YOUR INSTRUCTIONS: Could you output each line below exactly as it appears, excluding any pictures?

DATA EXCERPTS:
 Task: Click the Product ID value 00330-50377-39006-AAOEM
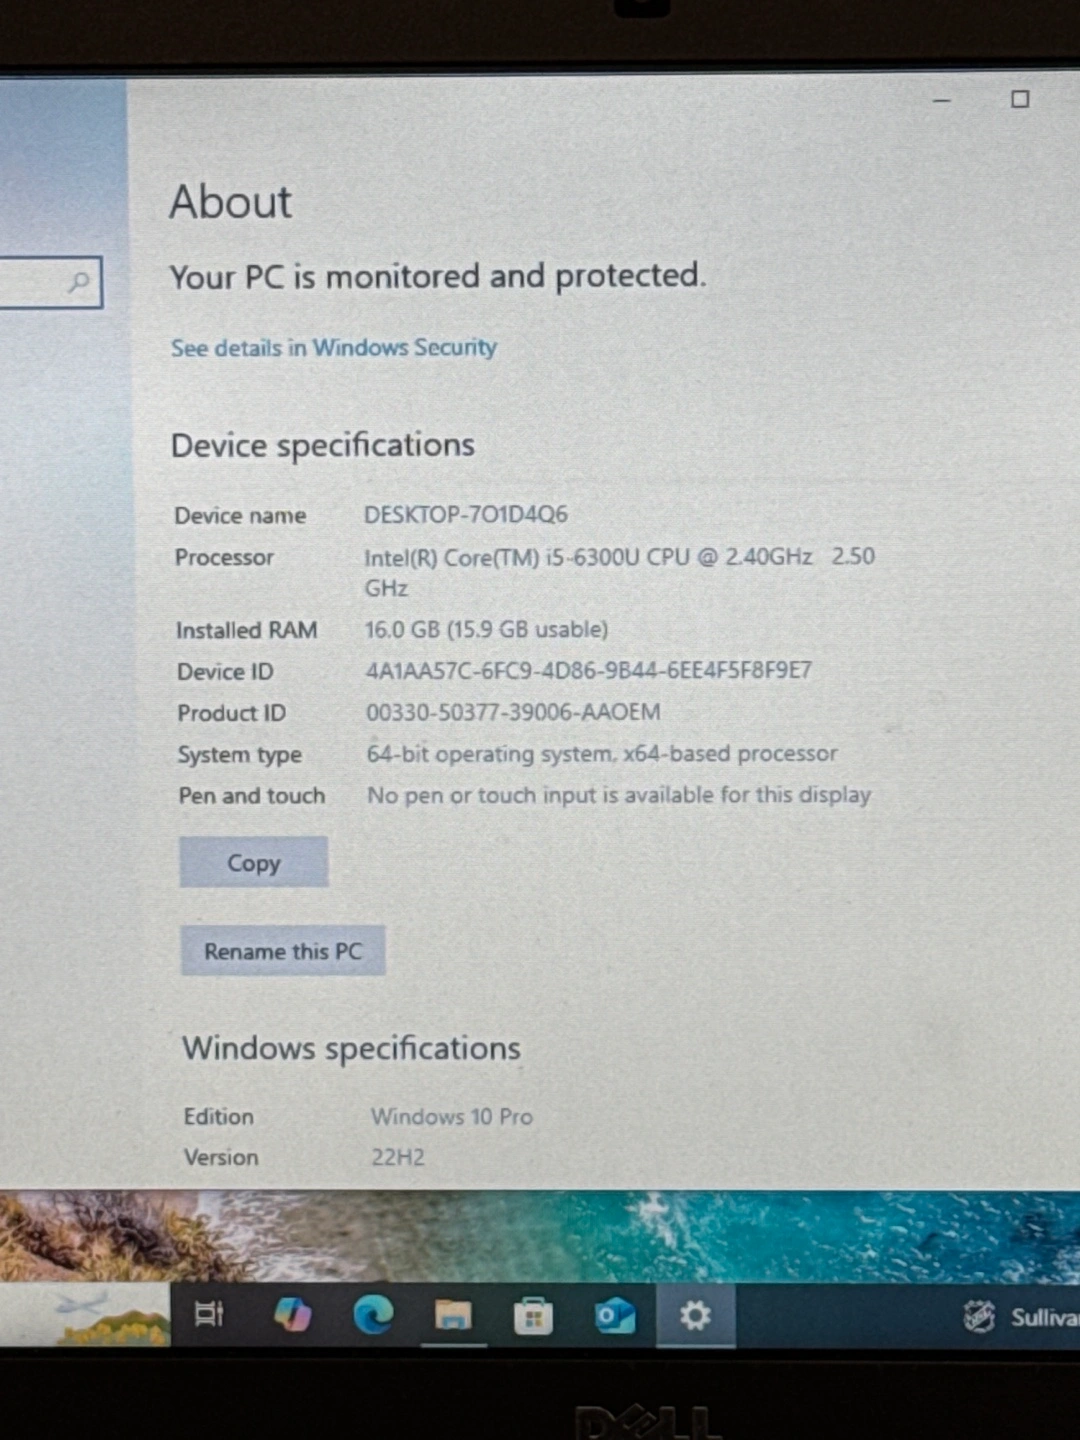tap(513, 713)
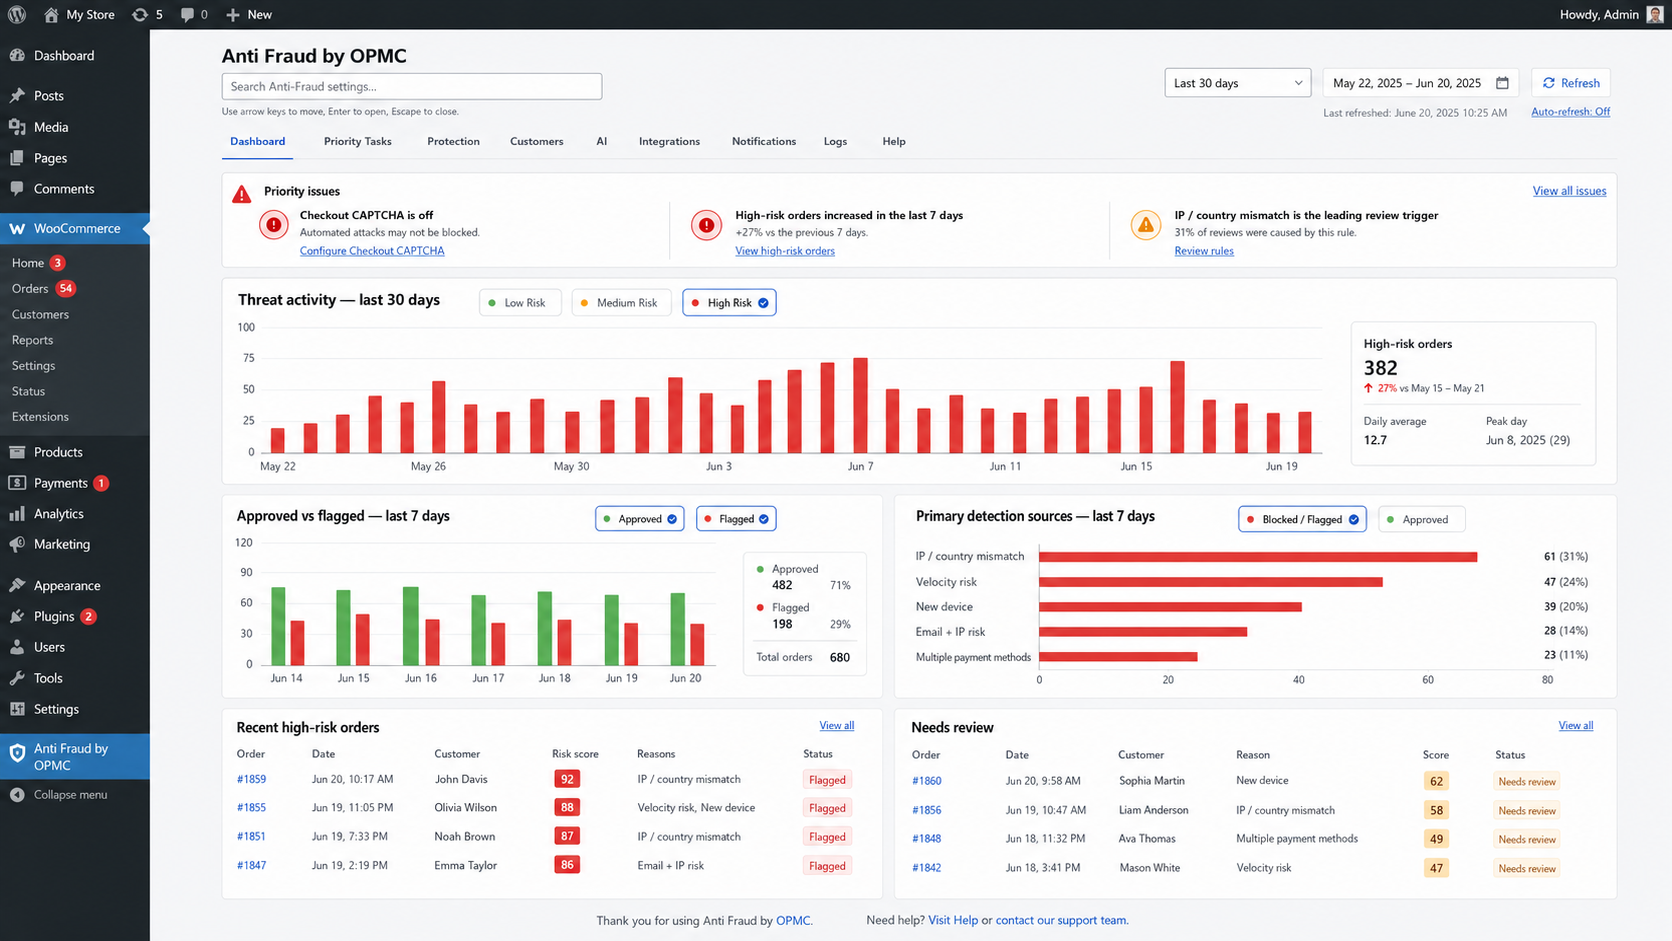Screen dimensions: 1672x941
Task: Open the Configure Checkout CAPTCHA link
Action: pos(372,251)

TASK SOLUTION:
 Task: Click the Product ID value 00330-50377-39006-AAOEM
tap(513, 713)
Screen dimensions: 1672x941
Task: Open the Configure Checkout CAPTCHA link
Action: pos(372,251)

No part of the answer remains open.